New research calls for all health and care staff to be trained in AI
All health and care staff should receive training in artificial intelligence (AI) with additional specialist training for those who use AI tools in clinical practice, according to new research published this week.
AI technologies are already helping clinicians in trials across the NHS to care for patients and could further support the health and care service to detect and manage diseases like cancer.
With the possibility of further spread of AI, a new report published by the NHS AI Lab and Health Education England (HEE), has set out recommendations for education and training providers in England so they can plan, resource, develop and deliver new training packages on AI for health and care staff.
The report says more advanced specialist training is required for other health and care staff depending on their roles and responsibilities whether in procurement, implementation or if they may be using AI in clinical practice.
A previous report, by the same team, found the vast majority of clinicians were unfamiliar with AI technologies and there was a risk that without appropriate training and support, patients would not equally share in the benefits offered by AI as it is deployed across the NHS over the coming years.
This new report is intended to directly support all education and training providers in England to plan, resource, develop and deliver educational offerings to equip the workforce with the necessary knowledge, skills and capabilities they will need in AI.
Dr Eric Topol, whose independent report for the SofS outlined recommendations to ensure the NHS is the world leader in using digital technologies to benefit patients, said: "This collaborative research from HEE and the NHS AI Lab represents a significant step forward in developing confidence in AI in the healthcare workforce.
"It is a model for other countries to adopt as we move forward with implementing AI in medical practice."
Patrick Mitchell Director Innovation, Digital and Transformation at HEE, commented: "This latest report builds on the previous one to highlight the need for targeted training across the professions to truly unlock the potential of AI in workforce and service transformation going on today."

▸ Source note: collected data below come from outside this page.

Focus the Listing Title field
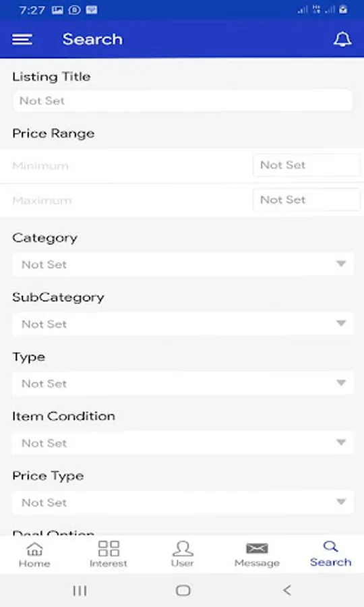The image size is (364, 607). tap(183, 100)
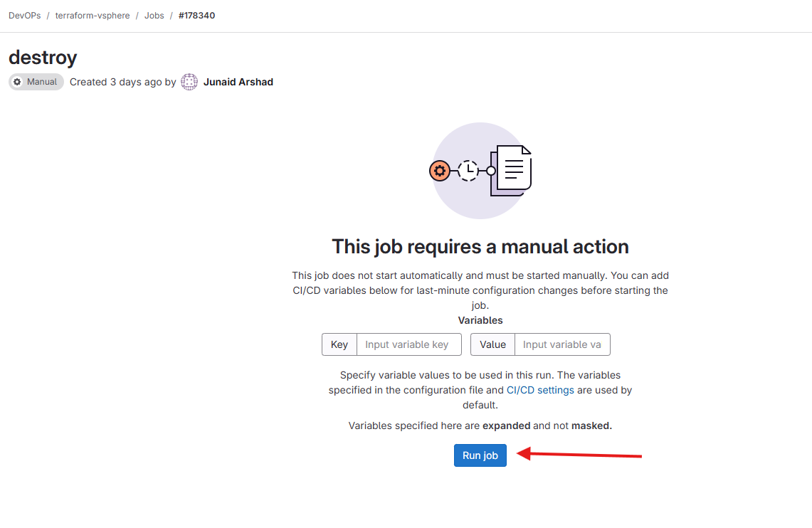Click the "destroy" job title heading

[43, 57]
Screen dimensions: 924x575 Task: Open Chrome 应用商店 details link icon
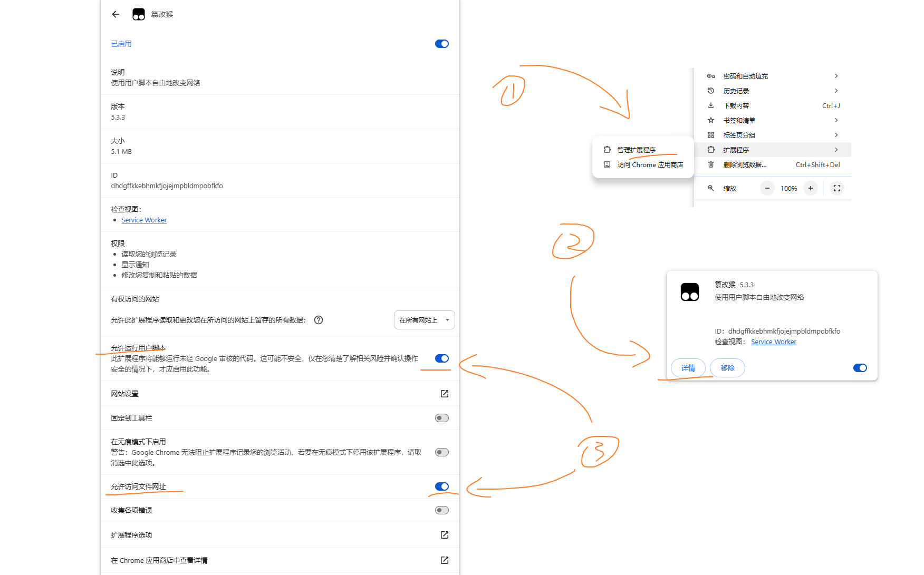coord(444,560)
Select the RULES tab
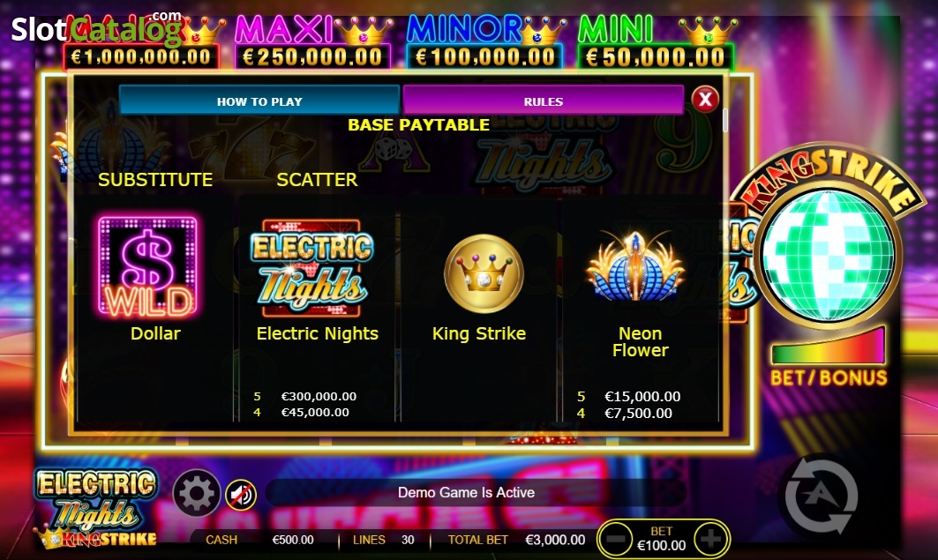 (x=544, y=101)
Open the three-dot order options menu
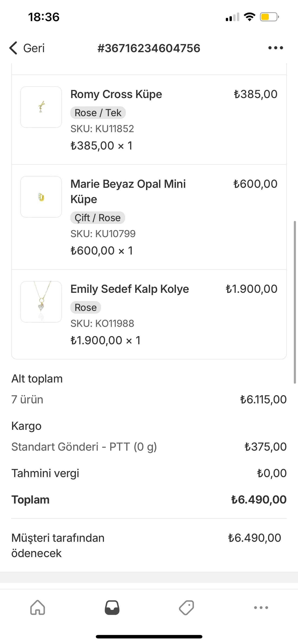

Alan Davies, Innovative Programs & Partnerships Director at HEE, went on to add: "We have been delighted that this groundbreaking work has been welcomed by colleagues in NICE and MHRA as complementary and timely, and that colleagues across the devolved nations share our interest and determination to build on this further with related learning and educational materials."
Brhmie Balaram, Head of AI Research and Ethics at the NHS AI Lab, said: "For the NHS to wholly embrace new AI technologies so they are adopted equitably across the country it is vital that we ensure all our staff receive appropriate training in AI.
"This important new research will support those organisations that train our health and care workers to develop their curriculums to ensure staff of the future receive the training in AI they will need.
"This project is only one in a series at the NHS AI Lab to help ensure the workforce and local NHS organisations are ready for the further spread of AI technologies that have been found to be safe, ethical and effective."
The report breaks down the training requirements for AI into five groupings, referred to as archetypes, each of which encompasses a number of varied roles currently undertaken in the NHS. The five archetypes are Shapers, Drivers, Creators, Embedders and Users.
Individuals acting as each archetype will have different knowledge and skills requirements and require an education package tailored to their roles. For instance a Driver (champion and lead AI development and deployment at a regional/local level) would have different educational needs to a Creator (create AI technologies for use in healthcare settings).
The report and partnership with Health Education England is part of the NHS AI Labs' AI Ethics Initiative, which was introduced to support research and practical interventions that can strengthen the ethical adoption of AI in health and care.